# Wooden fascia boards?



## great gonzo (Nov 4, 2010)

I need to replace some wooden fascia boards which are 20mm thick. 
What sort of wood do I need?
It’s going to be primed and painted. 

Cheers Gonz.


----------



## Chrisxtype (Aug 13, 2019)

Why don't you replace the timber with UPVC, no more painting , maintenance free, cheaper in the long run,


----------



## great gonzo (Nov 4, 2010)

Chrisxtype said:


> Why don't you replace the timber with UPVC, no more painting , maintenance free, cheaper in the long run,


Chris I am using UPVC around my house but this is for a garage that's joint with my neighbour so want the same look/material used. 
Just not sure what timber there's so many varieties?

Gonz.


----------



## Chrisxtype (Aug 13, 2019)

Hi Gonzo, I would use Tantalised , best purchased from a timber merchant, many will cut down to size for you, good luck,


----------



## Andyblue (Jun 20, 2017)

If you’re sticking with timber, I’d go for treated timber and if you contact a timber merchants they’ll tell you what lengths they have and often will deliver for free or small cost... 

Personally, I’d opt for UPVC - appreciate what you’re saying about matching next doors - why not look to one of the wood finish or coloured UPVC ? 

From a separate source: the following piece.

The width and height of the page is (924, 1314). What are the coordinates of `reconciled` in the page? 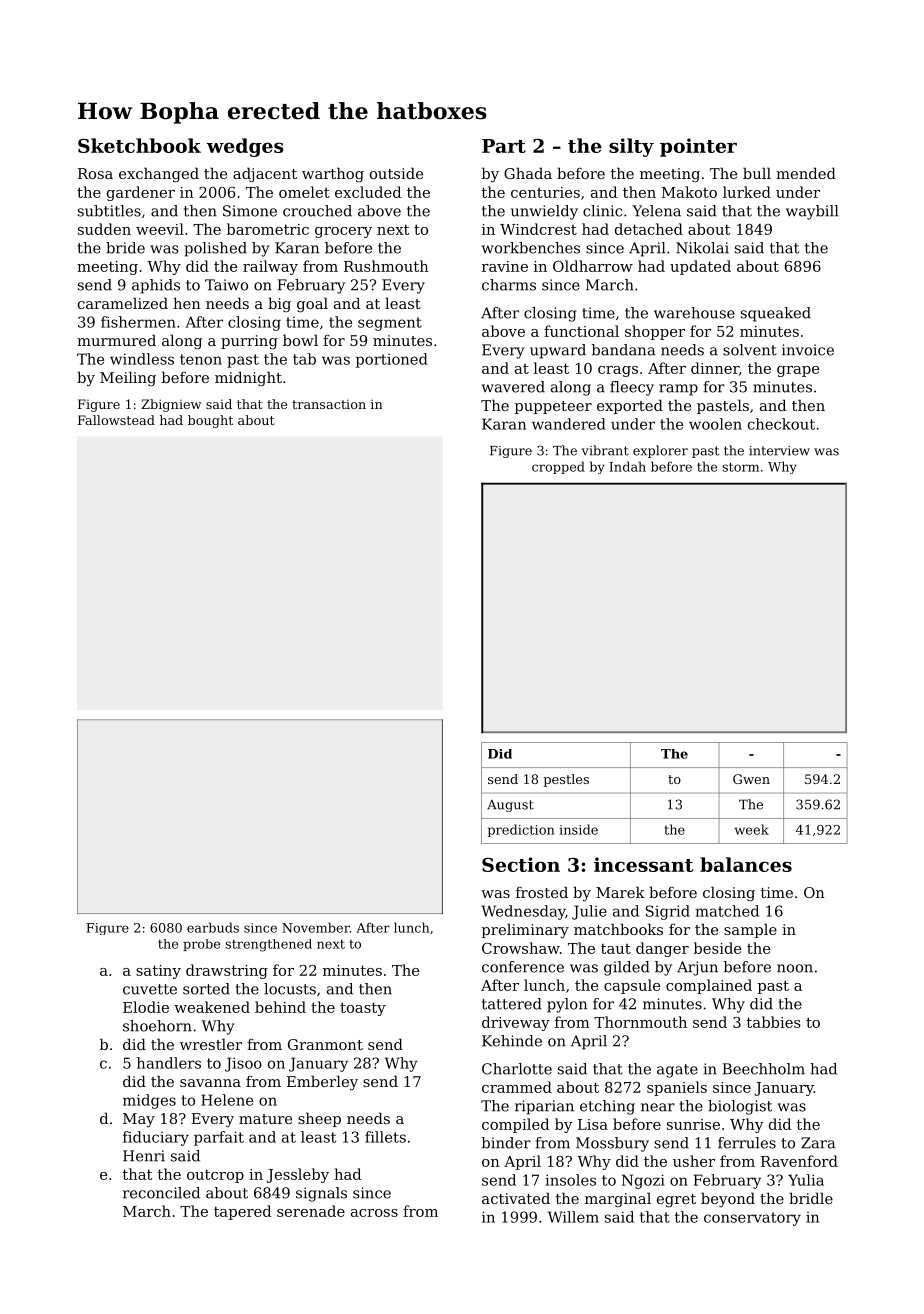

If you get on with your neighbour, why not have a chat and see if they fancy either replacing all there’s at the same time or the front (presume this is where you’re trying to match) with you - it’s surprisingly cheap, especially just for the extra few metres ???


----------



## c87reed (Dec 9, 2015)

There is a likelihood that your neighbour may replace theirs with uPVC in the coming years and so it then wouldn't match either. Most would go down that route these days subject to the character of the house.

I have never known anybody use tanalised timer for fascia boards. Primer and paint is perfectly sufficient and will last you many many years. Red Cedar is a common choice.


----------



## jerseyman (Aug 18, 2006)

Conversely, I am in the process of replacing my uPVC facias with wood.


----------



## Darlofan (Nov 24, 2010)

jerseyman said:


> Conversely, I am in the process of replacing my uPVC facias with wood.


Why is that?


----------